Bank Al-Maghrib (BAM) a présenté, lundi, la 16ème édition de son rapport annuel sur la supervision bancaire au titre de l’exercice 2019.
A l’instar des exercices précédents, cette édition retrace les principales réalisations et actions menées en matière de réglementation bancaire, de surveillance micro-prudentielle et de protection de la clientèle des établissements de crédit, indique un communiqué de BAM.
Le rapport porte également sur l’évolution de l’activité et de la rentabilité des établissements de crédit et organismes assimilés ainsi que des risques qu’ils encourent, ajoute la même source. Dans un contexte de décélération de la croissance économique, la hausse du crédit bancaire au secteur non financier s’est établie à 4,8%, reflétant une accélération des crédits aux entreprises à 5,6% et un ralentissement des prêts aux ménages à 3,6%, relève BAM, notant que les créances en souffrance ont progressé à 70 milliards de dirhams (MMDH), soit un taux de sinistralité de 7,5%.
Pour sa part, la collecte des dépôts n’a progressé que de 2,9% sous l’effet d’une baisse des dépôts à terme concomitante à une hausse de la circulation fiduciaire. Ledit rapport fait également ressortir qu’en dépit de cet environnement, les banques ont consolidé leur assise financière à travers une appréciation de leurs résultats et un renforcement de leurs fonds propres, soulignant qu’elles ont pu dégager, sur base sociale, un résultat net bénéficiaire en hausse de 8%, tiré notamment par les activités de marché.

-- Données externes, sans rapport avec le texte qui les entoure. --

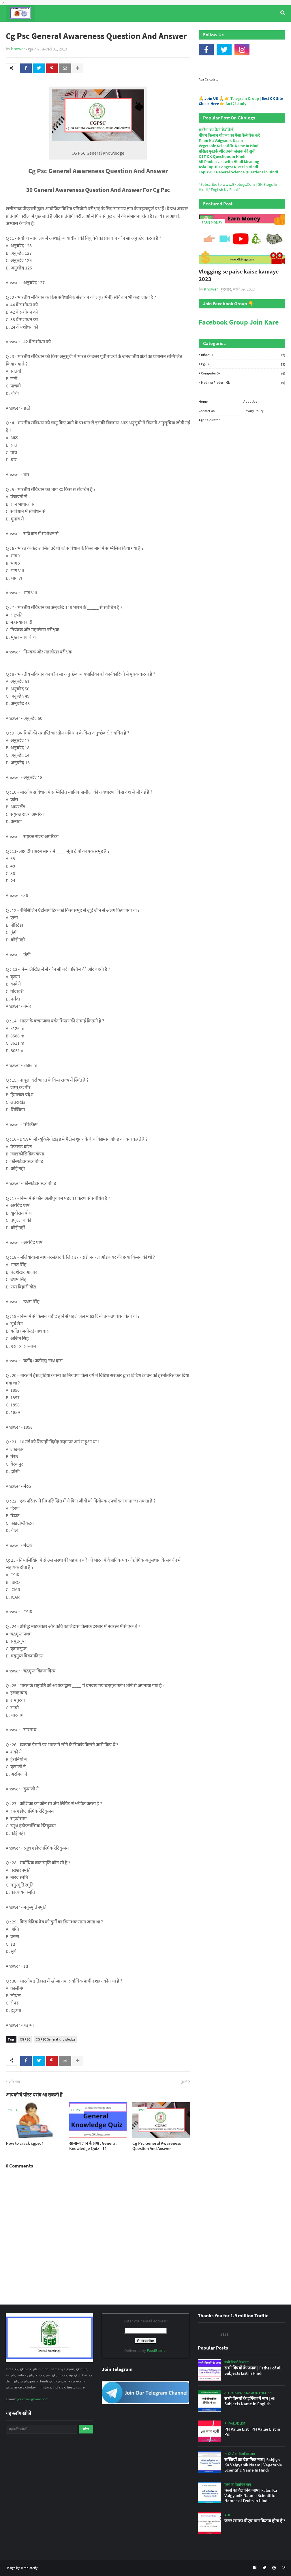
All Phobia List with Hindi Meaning (229, 161)
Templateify (29, 2568)
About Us (250, 401)
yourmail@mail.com (32, 2399)
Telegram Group (244, 98)
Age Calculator (209, 79)
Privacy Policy (253, 411)
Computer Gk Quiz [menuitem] (147, 28)
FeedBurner (157, 2350)
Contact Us (207, 411)
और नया (14, 2081)
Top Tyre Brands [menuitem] (48, 28)
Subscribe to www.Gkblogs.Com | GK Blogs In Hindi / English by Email (238, 187)
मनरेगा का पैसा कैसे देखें (216, 129)
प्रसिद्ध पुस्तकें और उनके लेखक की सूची (227, 151)
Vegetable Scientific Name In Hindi (229, 145)
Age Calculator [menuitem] (255, 28)
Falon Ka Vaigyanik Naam (221, 140)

Les onze banques ont ainsi réalisé globalement, sur base consolidée, un résultat net-part du groupe en progression de 2,7%, reflétant l’impact des performances baissières de certaines filiales en Afrique subsaharienne. Sur plan de la capitalisation, les fondamentaux des banques se sont de nouveau renforcés, dégageant, sur base sociale, un ratio de solvabilité de 15,6% et un ratio de fonds propres de base de 11,5%, au-dessus des minimas réglementaires de 12 et 9% respectivement.

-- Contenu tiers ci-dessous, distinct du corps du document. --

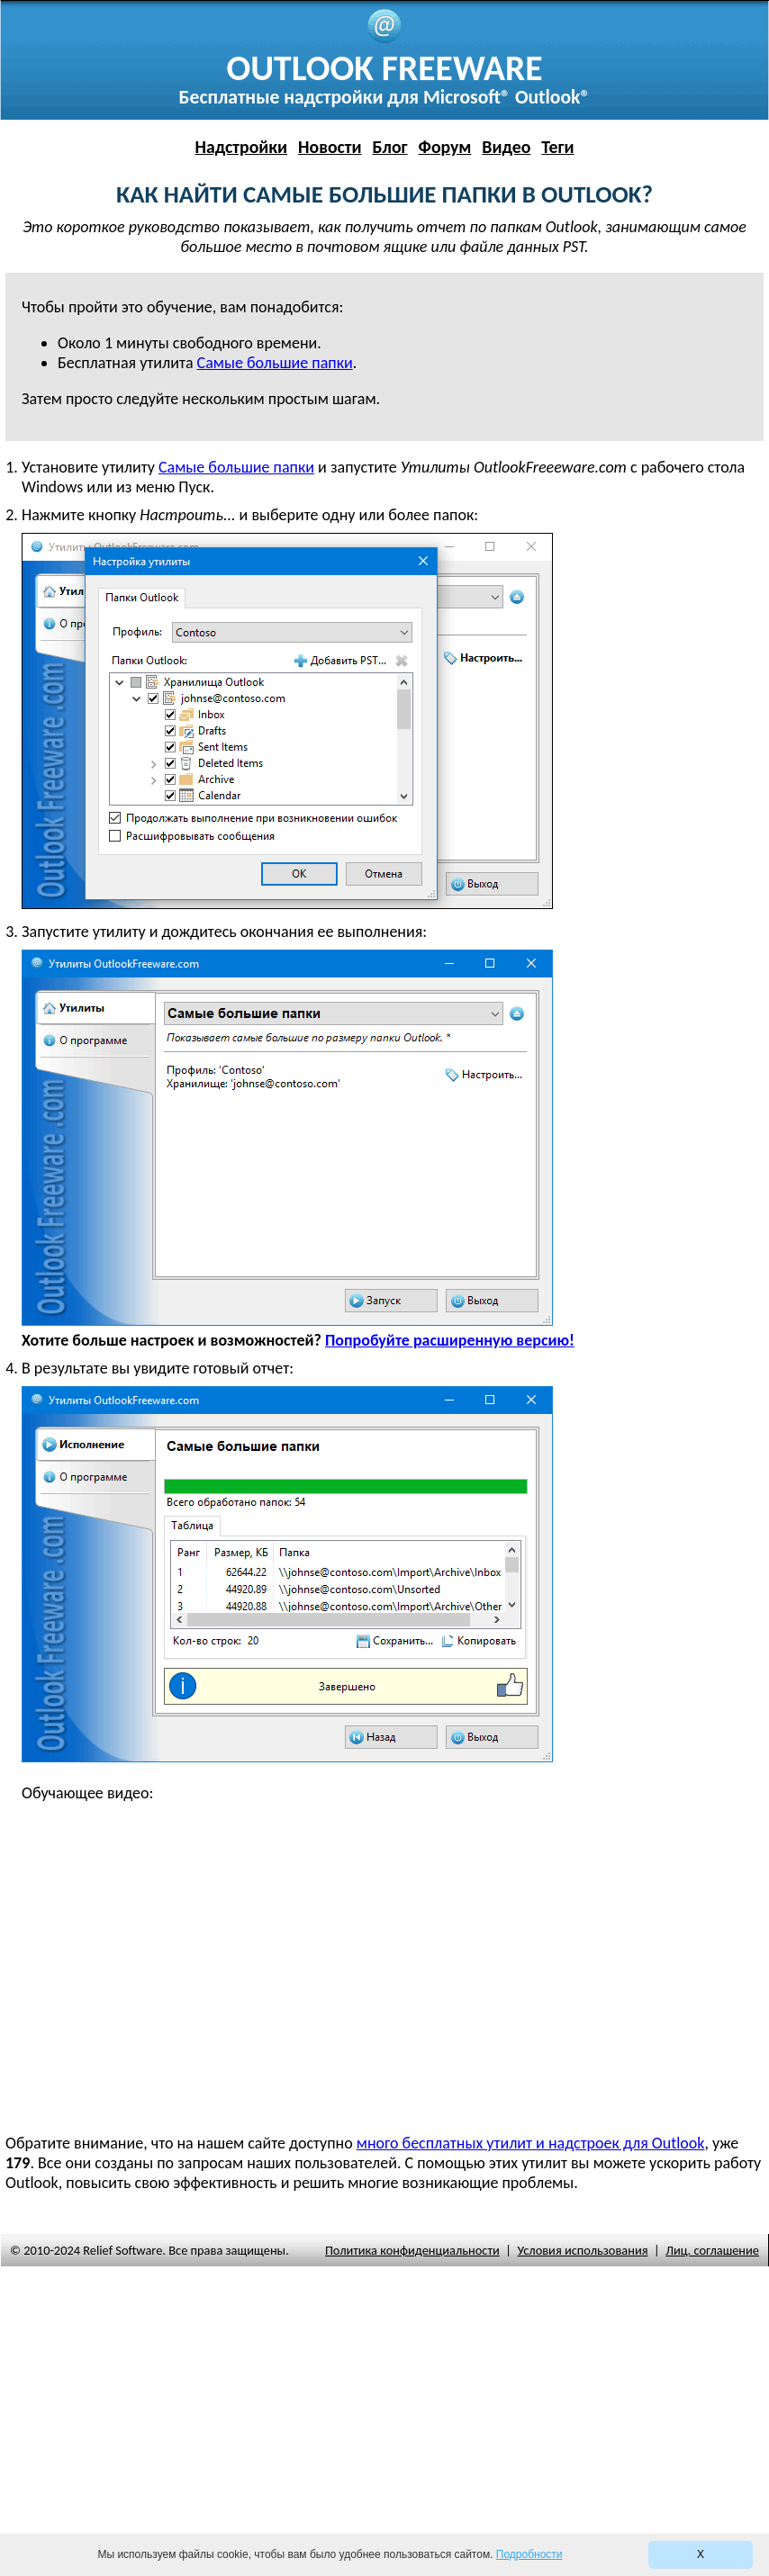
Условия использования (582, 2250)
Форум (445, 147)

Côté régulation et surveillance, les actions menées auprès des établissements de crédit ont visé à conforter la résilience bancaire et à rehausser les pratiques bancaires en matière de gouvernance des risques, de pilotage du capital, de contrôle interne et de conformité, tout en suivant les plans correctifs mis en place par les acteurs pour se conformer aux exigences de la Banque Centrale.